**AUFGABENSTELLUNG:** Bitte führe den Forumsthread über Vereinspapiere und Mitgliedschaft ab der letzten Zeile weiter.

Wenn man den Schein zum wegschicken ausgefüllt hat müßte man eigentlich wissen wie es geht, weil da stand es drauf . Dort gab es ein Feld zum ankreuzen wenn man nicht jedes Jahr automatisch eine Verlängerung seiner Mitgliedschaft möchte. Weiterhin muste man auf diesem Formular seine Kontonummer angeben, damit im Nov. 07 der Verein die Gebühren für das nächste Jahr 08 abbuchen kann. Und etwas mit der Kündigungsfrist gabs auch noch wie oben beschrieben, da weiß ich aber nicht mehr genau wie es war, ich nehme mal an es ist wie DrFeelBetter es beschrieben hat.


----------



## dc1981 (25. Januar 2007)

*AW: Neues Jahr neue Vorschriften.*

Hallo zusammen,

jetzt möchte ich gerne wissen wann ihr eure papiere bestellt habt und wann sie angekommen sind???

wie sieht es den beim HSV DE RIETVORN aus hat jemand mit dem verein erfahrung zwecks papiere???



lg 

Daniel


----------



## Lachsy (25. Januar 2007)

*AW: Neues Jahr neue Vorschriften.*

unser sind noch nicht da, kollege hat seine schon vollständig erhalten.
überwiesen hatten wir anfang des jahres

mfg Lachsy


----------



## Tommi-Engel (25. Januar 2007)

**BEREITGESTELLTE DATEN:**
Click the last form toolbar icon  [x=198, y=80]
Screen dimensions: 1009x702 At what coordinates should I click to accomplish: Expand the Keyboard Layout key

**ANTWORT:**
*AW: Neues Jahr neue Vorschriften.*

Ich bin dieses Jahr von der OVB noch gar nicht angeschreiben worden...|kopfkrat


----------



## Siff-Cop (26. Januar 2007)

*AW: Neues Jahr neue Vorschriften.*



dc1981 schrieb:


> Hallo zusammen,
> 
> jetzt möchte ich gerne wissen wann ihr eure papiere bestellt habt und wann sie angekommen sind???
> 
> ...


 

Hallo dc1981

mein Bruder hat in KW52 überwiesen und hat noch nichts bekommen.

Ich habe garnicht bestellt oder überwiesen und habe schon alles bekommen. :q :q :q :q :q Da gabs wohl einen Fehler 

Der 2. Verein dem ich beigetreten bin, da habe ich letzte Woche die Karte abgeschickt und bin mal gespannt wie lange es dauert.


Gruß


----------



## Lachsy (26. Januar 2007)

*AW: Neues Jahr neue Vorschriften.*

so heute sind papiere eingetroffen. überwiesen wurde am 27. Dezember 2006
heute alles bekommen, inklusive der Chipkarte

mfg Lachsy


----------



## Fledi (26. Januar 2007)

*AW: Neues Jahr neue Vorschriften.*

Also ich habe im letzten Jahr meine holländischen Papiere beim Bergsma in Kerkrade gekauft und hatte mir auch gleich die Mitgliedschaft für den "EKH Goudwinde" gegönnt.
Was soll ich sagen, als ich vor 2 Wochen wieder zum Bergsma kam und den Vispas für 2007 beantragen wollte, lag der Vispas schon fix und fertig, mit meinem Namen ausgefüllt,  zum abholen für mich bereit, obwohl ich noch gar keinen Antrag gestellt hatte. SUUPER :vik: 
Zum allem "Überfluß" habe ich mit 38.-€ auch noch 6 Euro weniger bezahlt als letztes Jahr. #6 
Ich bin sehr zufrieden.

Fledi


----------



## Siff-Cop (28. Januar 2007)

*AW: Neues Jahr neue Vorschriften.*



Lachsy schrieb:


> so heute sind papiere eingetroffen. überwiesen wurde am 27. Dezember 2006
> heute alles bekommen, inklusive der Chipkarte
> 
> mfg Lachsy



Hallo Clarissa


was'n für ne Chipkarte?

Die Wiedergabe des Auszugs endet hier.